[Saved data entries]
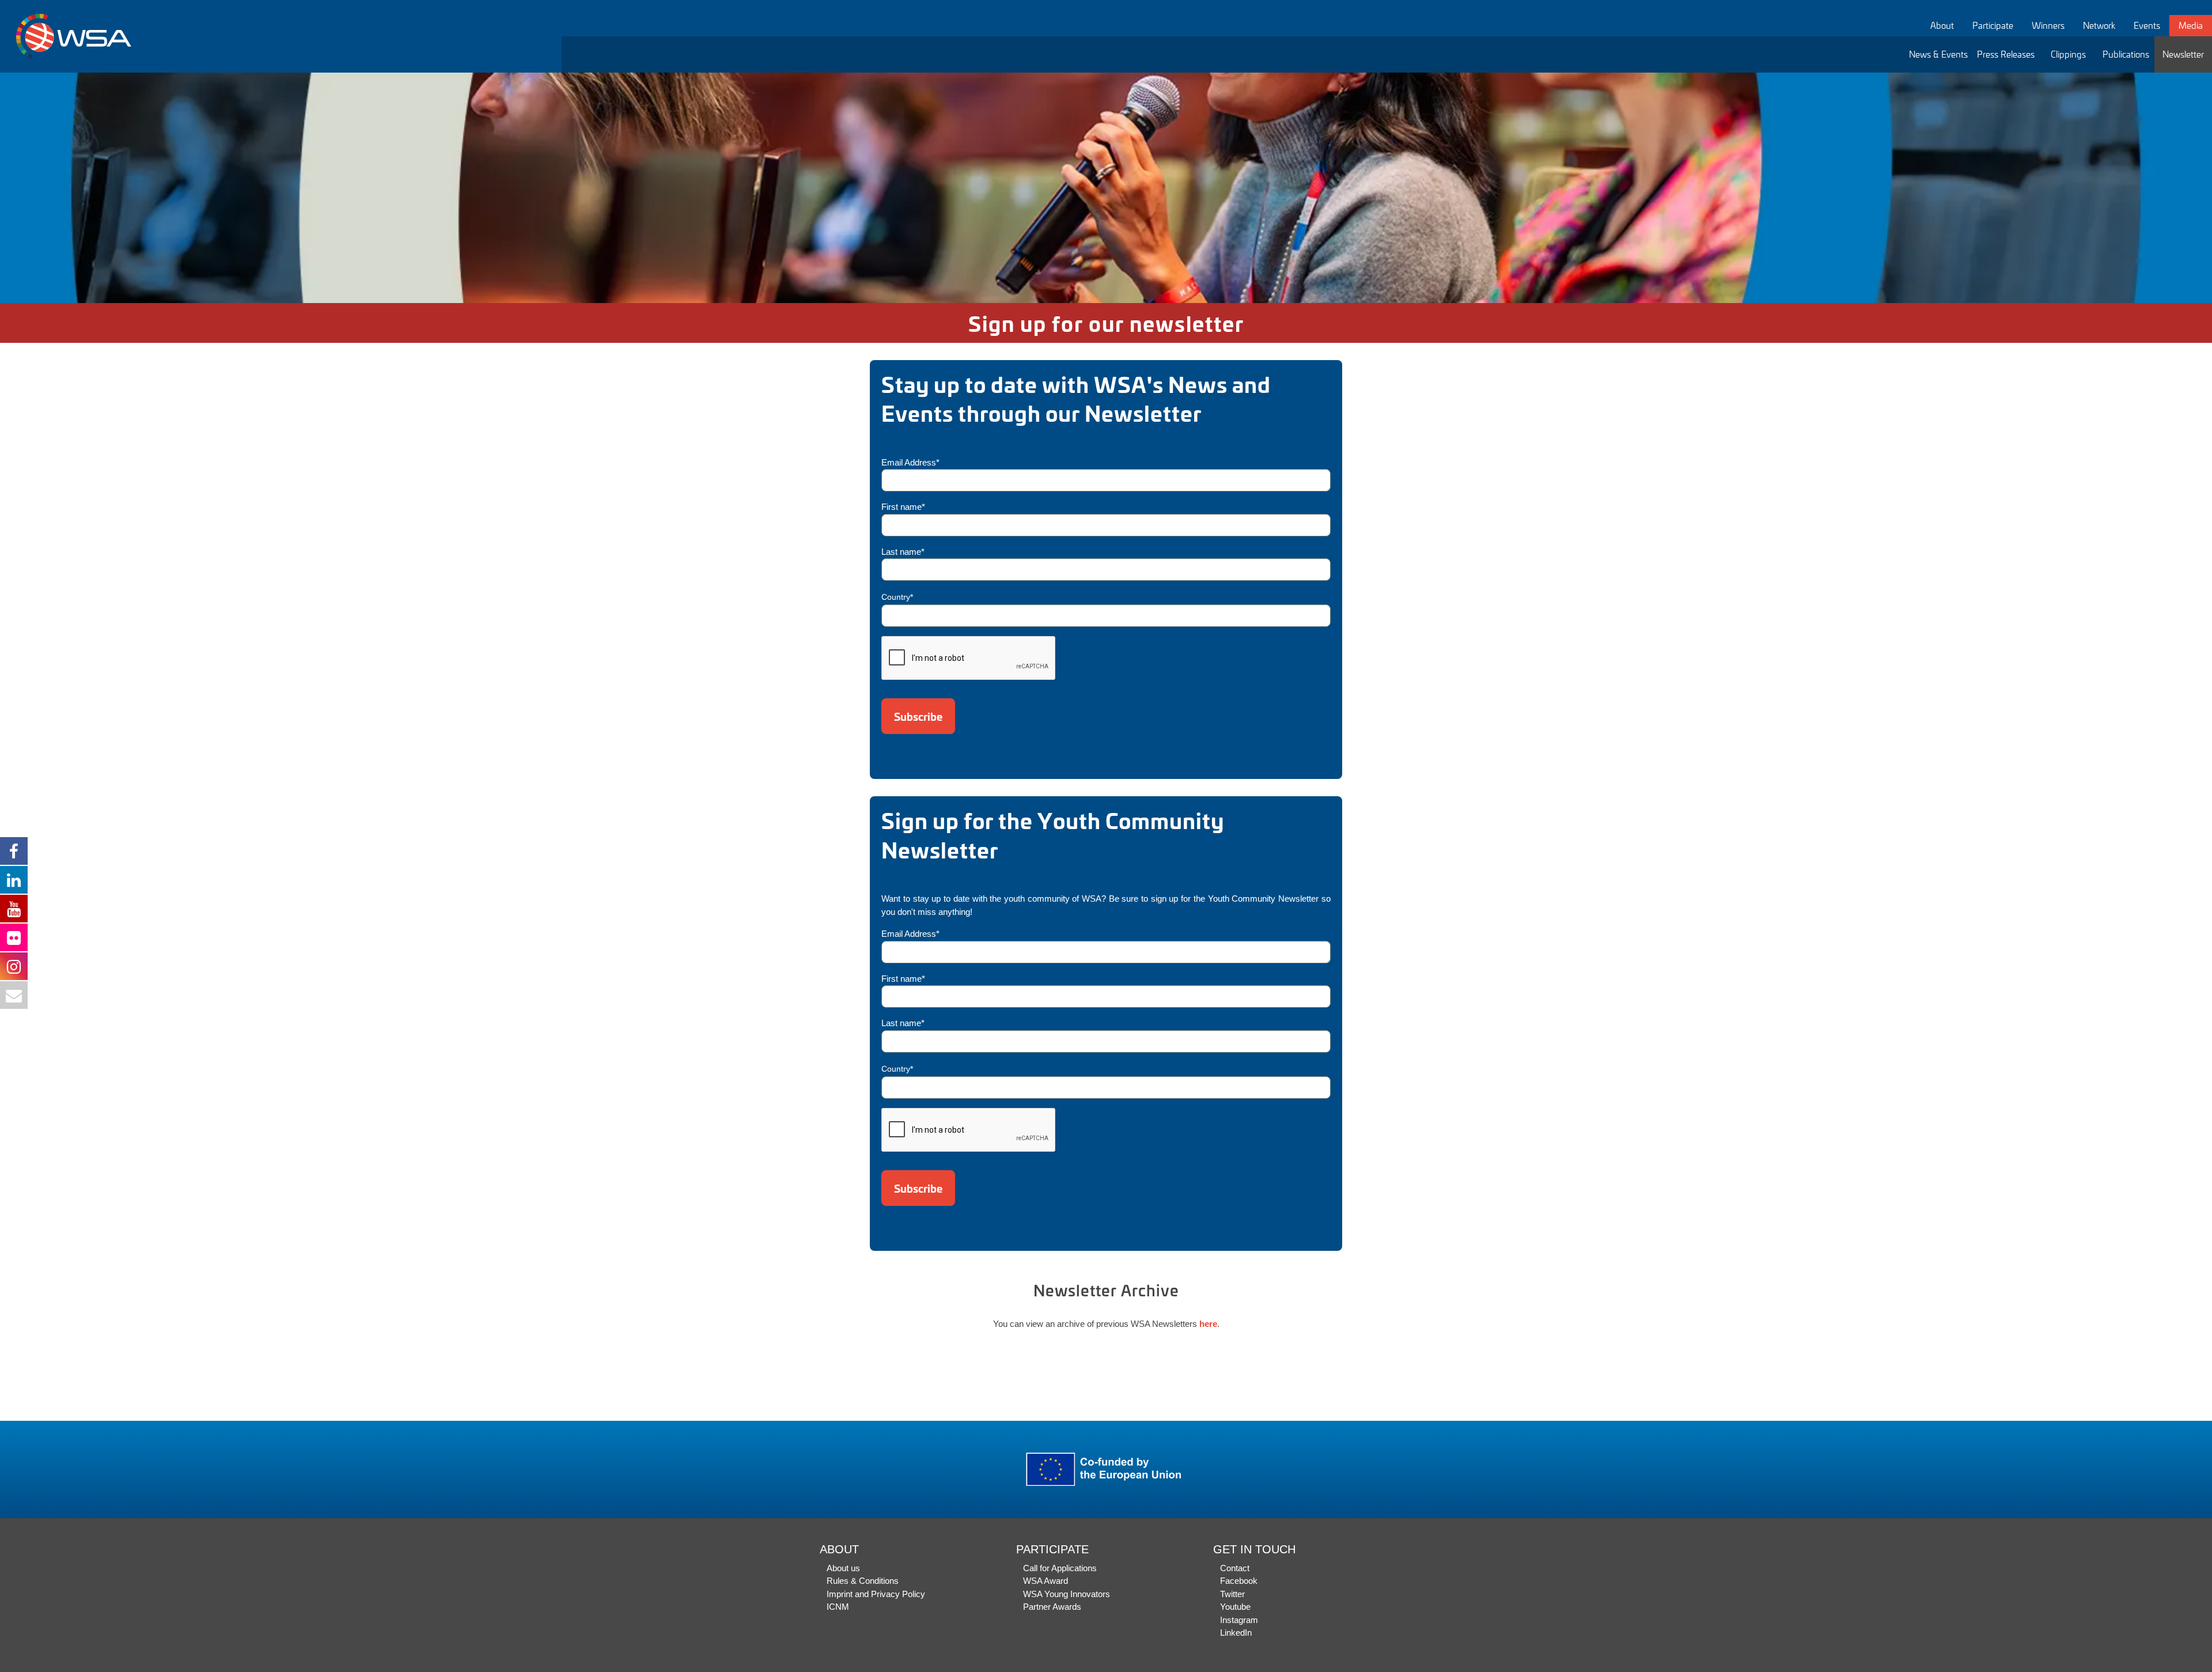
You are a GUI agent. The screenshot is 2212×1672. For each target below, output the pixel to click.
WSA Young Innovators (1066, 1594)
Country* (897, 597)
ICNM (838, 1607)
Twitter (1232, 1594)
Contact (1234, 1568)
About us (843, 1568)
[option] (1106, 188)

> Task goal
Output the data exactly as it is, with the pictures dropped.

> Response for this exercise
You are a GUI agent. The screenshot is 2212×1672. For each target below, output the pixel to click.
WSA Young Innovators (1066, 1594)
Country* (897, 597)
ICNM (838, 1607)
Twitter (1232, 1594)
Contact (1234, 1568)
About us (843, 1568)
[option] (1106, 188)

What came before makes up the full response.